Allora, premetto che sono a dir poco emozionata all'idea di pubblicare questo capitolo e questa storia, perché ci tengo parecchio e l'ho iniziata a scrivere e a pensare un bel po' di tempo fa. E' nata da una conversazione con Giulia (Ilpiercingdiluke) e mi sono messa a scriverla quel giorno stesso; da lì tutto è venuto da sé, è forse la storia che ho scritto in meno tempo e che mi ha fatto dannare di più, perché dovunque fossi, se mi venivano in mente delle frasi, delle conversazioni, le scrivevo ovunque (il primo pezzo del capitolo l'avevo trascritto su un fazzoletto di un bar).
Nella storia i ragazzi sono in pausa come nella realtà, ma Louis è tornato a Doncaster dalla sua famiglia e dai suoi amici; su alcuni nomi, alcune date, mi sono presa delle libertà, un po' perché è la mia storia, con i miei personaggi,e  un po' perché stare dietro a questi ragazzi diventa sempre più difficile :D
E' una sorta di storia parallela a 424 miles, la storia di Ilpiercingdiluke che ha iniziato a pubblicare qualche giorno fa :)
Spero davvero e sinceramente che vi piaccia, io ci ho messo il cuore.
Un bacione,
Chiara

P.S il banner è di Giulia, sempre lei :3

 

A Giulia, la mia Amelie personale:
sei la mia persona (anche se un po' scorbutica)
A Chiara, perché ti voglio bene, ma bene per davvero.

 

A ben vedere, Doncaster non ha nulla di speciale; è una cittadina inglese come le altre, con quella pioggerellina fitta che cade circa 345 giorni all'anno, un pub almeno ogni tre metri e le case a schiera in mattoni rossicci. E' grande abbastanza da avere quattro Primark sparsi per il suo centro, i suoi abitanti hanno l'accento più marcato di Inghilterra e i ragazzi improvvisano weekend a Londra per tentare di sfuggire alla noia della loro città natale.
Niente di speciale davvero, insomma.

Eppure, Louis Tomlinson, reduce dall'ultimo tour mondiale che lo ha visto girare il mondo per più di sei mesi, non potrebbe apprezzare di più il ritorno nel paese dove è cresciuto; sembra un bambino in gita scolastica quando, dopo aver saluto sua mamma e tutte le sue sorelle, esce di casa con il naso per aria e gli occhi che luccicano.

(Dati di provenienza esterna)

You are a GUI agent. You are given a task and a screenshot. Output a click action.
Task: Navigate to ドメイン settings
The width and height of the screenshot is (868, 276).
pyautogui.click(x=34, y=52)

Gli sembra incredibile, per la prima volta dopo chissà quanti mesi, non avere nulla da fare, non avere una scaletta da seguire per i giorni successivi, né gente da incontrare o aerei da prendere; ha il pieno potere delle sue azioni dopo troppo tempo e si sente eccitato come non lo era da tempo.
Il fatto è che essere un membro della band più famosa del mondo è una gran bella cosa, considerati tutti i posti che si ha l'occasione di vedere, le persone e l'affetto che si riceve ogni giorno, i compagni di viaggio che ti aiutano nei momenti difficili e – perché nasconderlo – i soldi che si guadagnano, molti più di quelli che si sarebbe mai immaginato quando ha cominciato.
E' tutto bello, bellissimo.
Eppure ha 24 anni, palate di soldi depositati in banca, migliaia di fans sparsi per il mondo, una casa enorme comprata qualche mese prima e in cui ancora non ha passato più di una notte e un desiderio folle di ritornare padrone della sua vita, almeno per un po'; gli sembra di essere ritornato ragazzino, quando la madre non voleva farlo rimanere fuori casa più tardi di mezzanotte e mezza, e lui non vedeva l'ora di diventare più grande, per poter restare in giro fino a notte fonda. Ora che grande lo è da un pezzo e che le sere in cui va a letto prima delle quattro si possono contare sul palmo di una mano, ha lo stesso bisogno primordiale di riprendere in mano le ore, i minuti e i secondi della sua vita, come se non fosse cambiato nulla, come se al posto di crescere fosse tornato indietro.

 

Cammina per le strade della sua città con ancora il sapore della crostata di sua madre sulle labbra, che anche se lei ha finto di averla cucinata qualche giorno prima, lui lo ha visto il forno ancora caldo e lo sa che l'ha fatta solo per lui, che quella con la marmellata di ciliegie è sempre stata la sua preferita; Fizzy poi gli ha raccontato in un orecchio le paura della madre di non riuscire a finirla in tempo per il suo arrivo “neanche fossi il Re di Inghilterra”, aveva aggiunto con un pizzico di sarcasmo. Fizzy è cresciuta, è decisamente più alta di lui – ma dai? - , dice parolacce e indossa gonne a suo parere fin troppo corte; se ne è andato di casa che lei era ancora una bambina e, ogni volta, rivederla dopo tanti mesi è un vero e proprio shock. Non è un fratello particolarmente geloso – o almeno crede – ma cristo santo, da quando le ragazzine di quindici anni mettono il rossetto e escono alla sera con i propri fidanzati?
Non appena la ha vista, quella mattina arrivato a casa, ha pensato seriamente di chiedere a Lou di prendersi anche lei come assistente al make-up, in modo da poterla controllare come sta cercando di fare con Lottie, anche se con scarsi risultati.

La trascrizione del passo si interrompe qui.